Dad worked at W & W Steel Company in Oklahoma City where he ended up toiling for thirty years prior to retiring. His job as a crane operator was to take loads of reinforcing steel from railroad box cars and then load them eventually onto huge eighteen wheeler trucks. The steel would then be delivered to construction projects all over the United States. When Dad would come home from work he would always say, ” my dogs sure are tired.” I thought at first that he was referring to Sparky and his entourage of friends, until I realized he was referring to his own tired and dilapidated feet. Every day he would soak his worn out feet in a small tub filled to the brim with hot water and Epsom salts.
My Aunt Euna, Uncle Walter, cousin David, and his little brother Lawrence ended up living with us for a while there on the Blanchard farm. That “little while” was just enough time for David, who was only six months older than me, to have trouble track us down and put a few life long scars on me.

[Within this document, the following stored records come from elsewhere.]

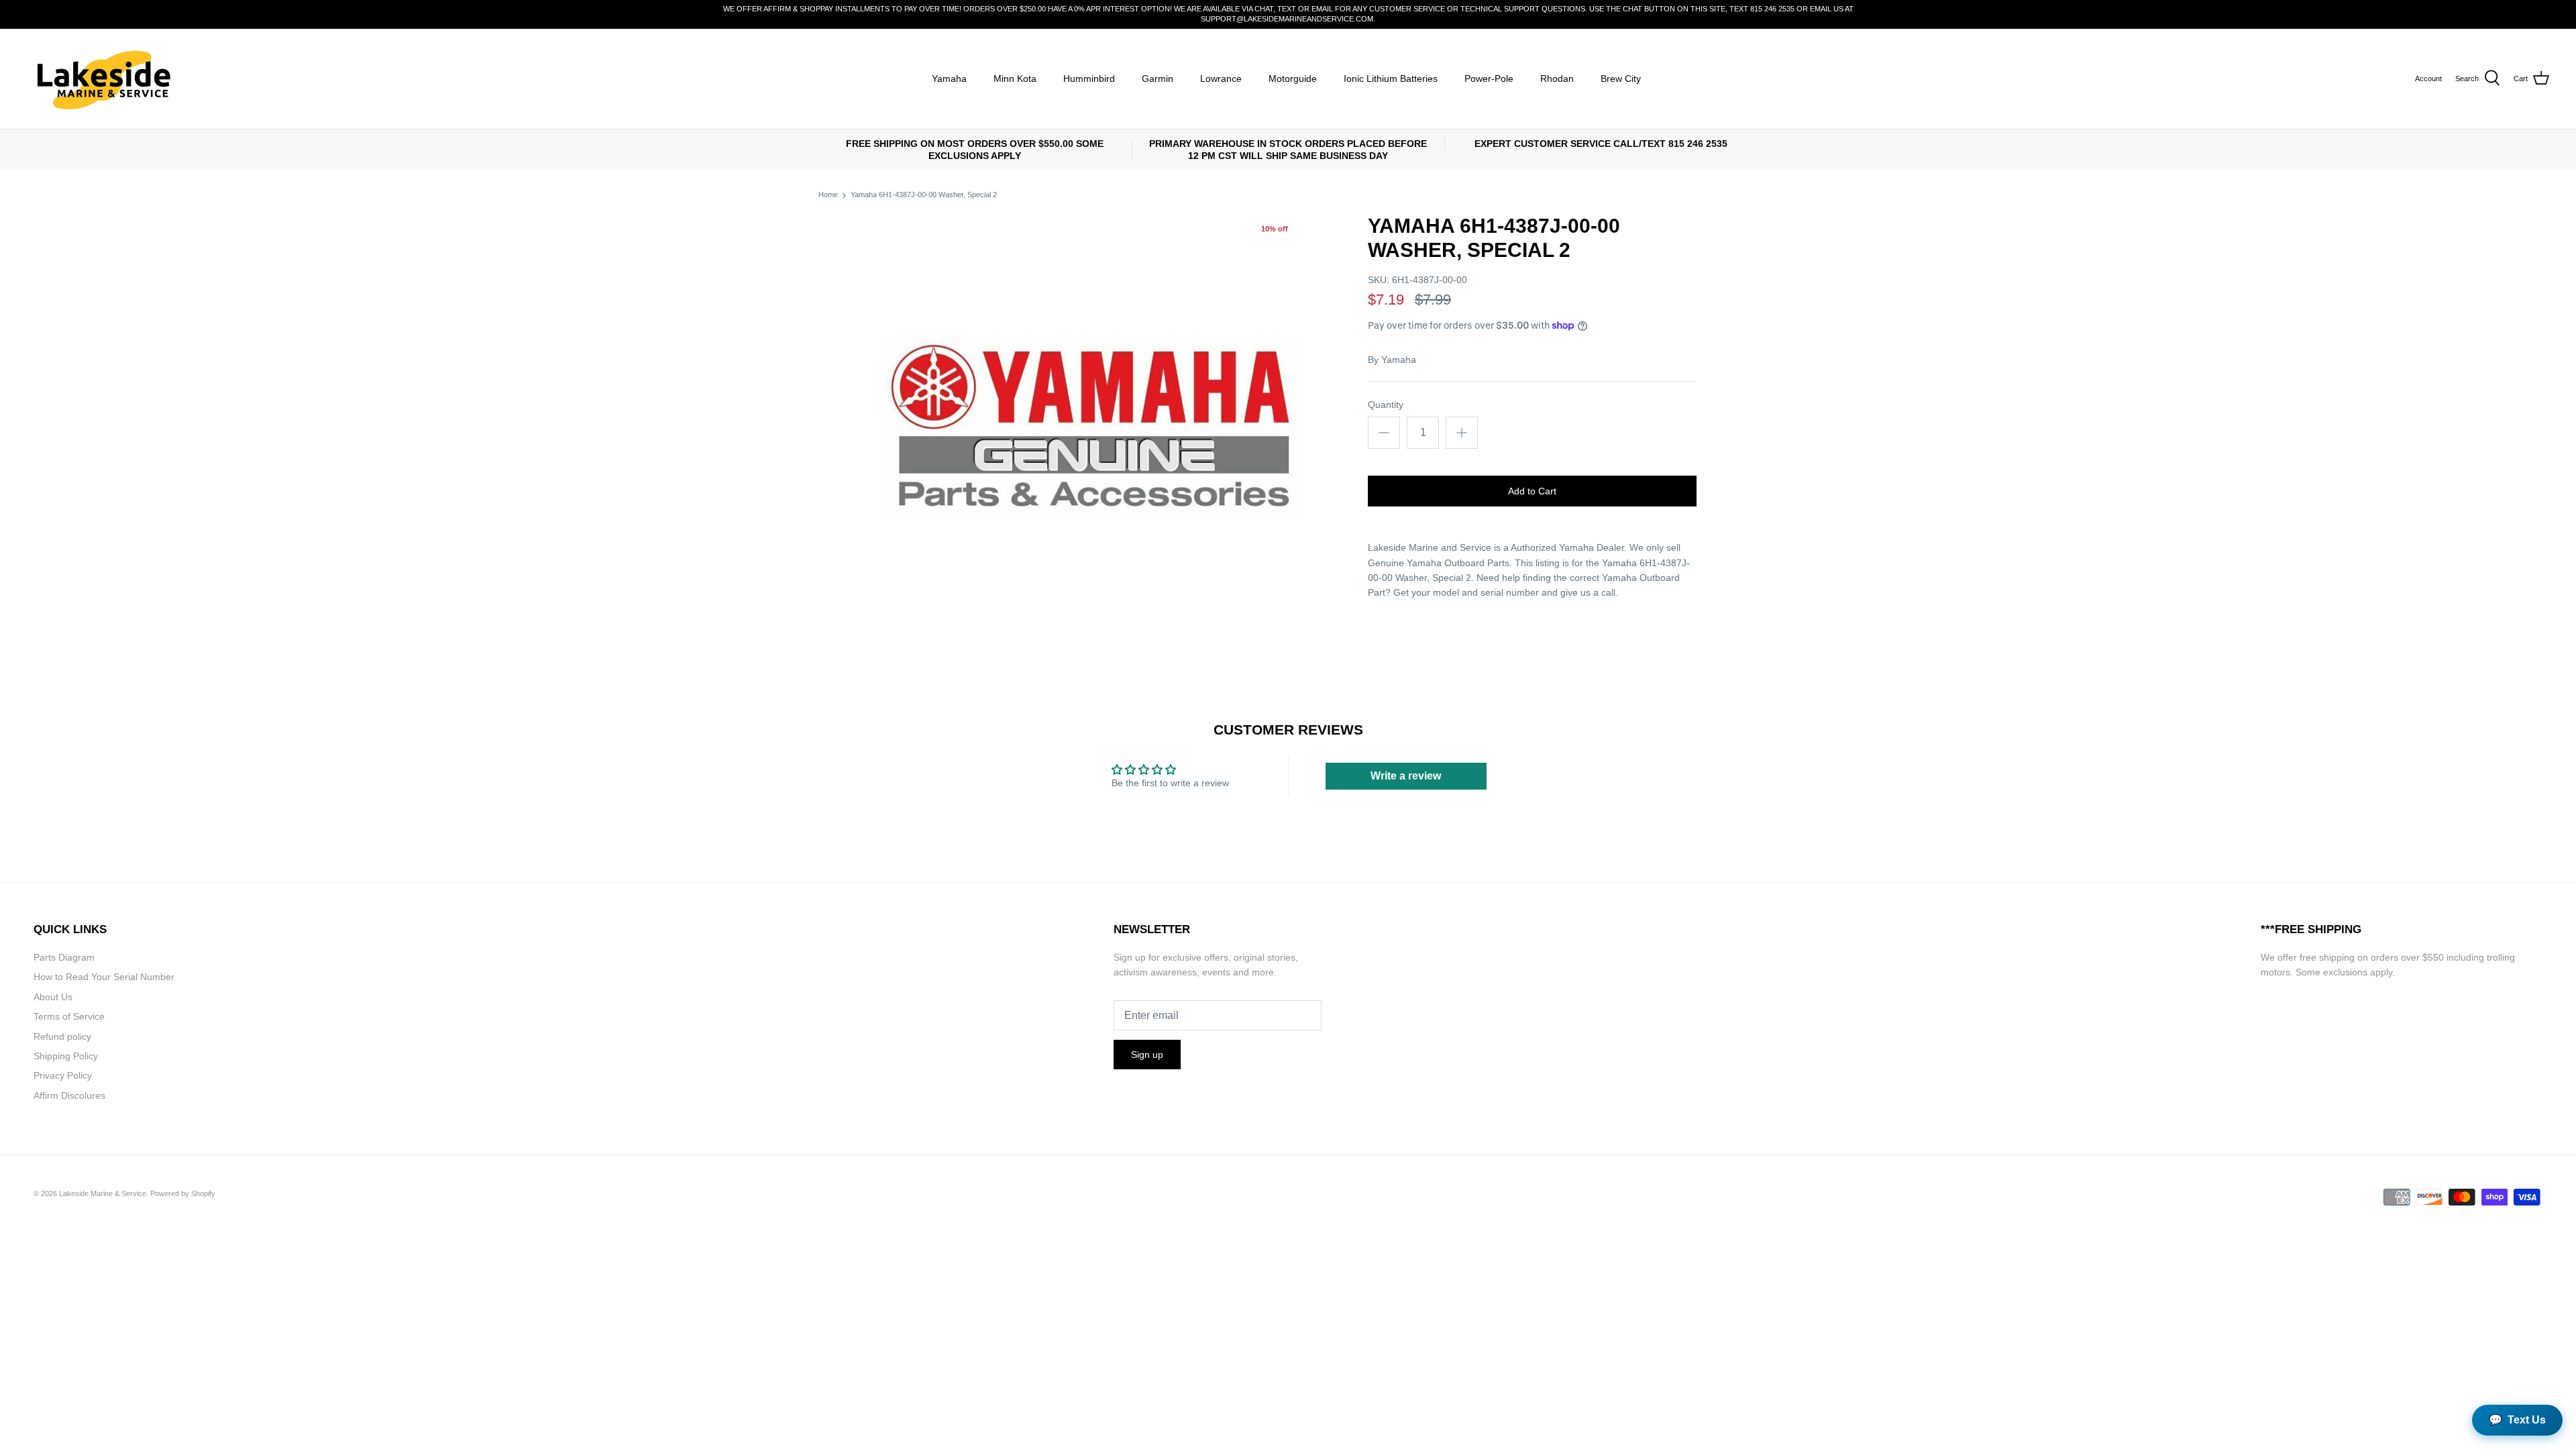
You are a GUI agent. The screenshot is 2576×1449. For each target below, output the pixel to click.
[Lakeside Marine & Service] (102, 78)
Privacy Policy (63, 1075)
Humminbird (1089, 78)
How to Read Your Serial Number (104, 976)
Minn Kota (1015, 78)
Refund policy (62, 1036)
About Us (53, 996)
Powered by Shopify (182, 1193)
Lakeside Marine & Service (102, 1193)
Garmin (1157, 78)
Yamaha (949, 78)
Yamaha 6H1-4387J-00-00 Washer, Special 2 (924, 195)
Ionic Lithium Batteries (1391, 78)
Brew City (1621, 78)
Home (828, 195)
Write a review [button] (1406, 776)
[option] (1090, 425)
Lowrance (1221, 78)
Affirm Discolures (69, 1095)
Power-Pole (1488, 78)
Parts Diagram (64, 957)
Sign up (1147, 1054)
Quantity (1385, 404)
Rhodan (1557, 78)
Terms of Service (69, 1016)
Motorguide (1293, 78)
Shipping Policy (66, 1056)
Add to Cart (1532, 491)
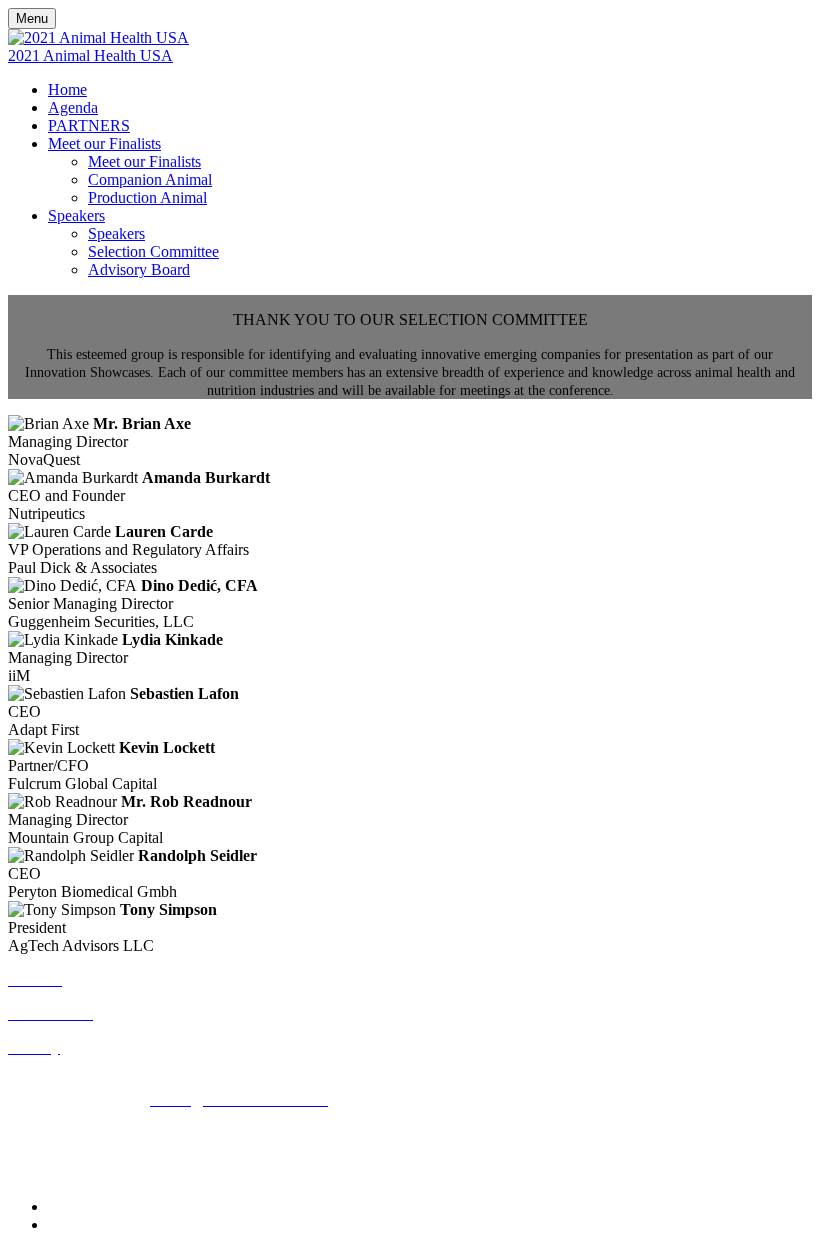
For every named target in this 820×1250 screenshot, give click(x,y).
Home (67, 89)
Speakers (76, 215)
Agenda (73, 107)
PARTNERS (89, 125)
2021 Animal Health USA (90, 55)
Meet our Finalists (104, 143)
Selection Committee (153, 251)
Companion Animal (150, 179)
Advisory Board (139, 269)
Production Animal (147, 197)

It was one of those hot horrendous summer days in July. In Blanchard temperatures often reached one hundred degrees or more. We didn’t have a gasoline powered mower back then. We had one of those steel blade mowers that had to be pushed or pulled through the grass. The blades could have been used to slice thick steak they were so sharp. In the yard I had an old bright yellow toy dump truck. David and I would spend hours loading and unloading sand making pretend roads and buildings. We would travel in our minds to our own real world once all of the road building and building construction would commence for the day. We could play for hours without stopping for a bathroom, water, or food break. We became mesmerized by the next road we had under construction and the new paths we had to clear to keep our building program going.
One of our main pieces of road equipment was the dump truck but this day we had an equipment malfunction. One of the wheels had been left partially inside the steel mower blade area. Not a problem for David and I though. We came up with a terrific engineering plan to get our favorite toy dislodged. At least we thought we did! Dave placed his hands on the mower handles behind the mower as I simultaneously attempted to pull the truck out. That ended up being the absolute wrong approach. Just as I started to pull on the truck the steel blades caught the side and tip of my middle finger on my right hand slicing into the bone area. Pain shot in an instant into my hand and up my arm like nail spikes. Blood started spurting out! I howled like one of the mutts and David scurried around the yard like a chicken getting chased before becoming someones dinner.
Mom heard all the yelping and came running to the scene. We had no telephone and the closest neighbors were Mr. and Mrs. Whately who played the dual role of neighbor and Landlord. We had one car which Dad drove to W & W to work so we were without a car during the day. Okay so we didn’t have a car, we didn’t have a telephone and the blood was really starting to pour out of my throbbing finger now. Mom found a dish towel from the kitchen and wrapped my finger tight to try to stop the bleeding. She told me to sit still and took off running to our Landlords house for help which happened to be more than a mile away. She was so nervous and upset that after she told them about my finger and that she needed someone to take her to the doctor for stitches in my finger that she ran all the way back home to see about me. It probably would have been a lot easier just to ride back with the Whatley’s. I think mom arrived back at about the same time as the Whatley’s to take me to the local doctor’s office in Blanchard.
We did end up riding to the doctor’s office together that day. I was sent home to rest after a tetanus shot and several stitches. It amazed me to see all of that thread being sewed in my finger. It just proves what a mom will do for her children I guess when they are in danger. As I look back now there are two lessons I think I learned that day in Blanchard. One – “Never underestimate the love that a mom has for her children”. Two – “Keep your hands out of the mower even if your number one piece of construction equipment gets stuck.”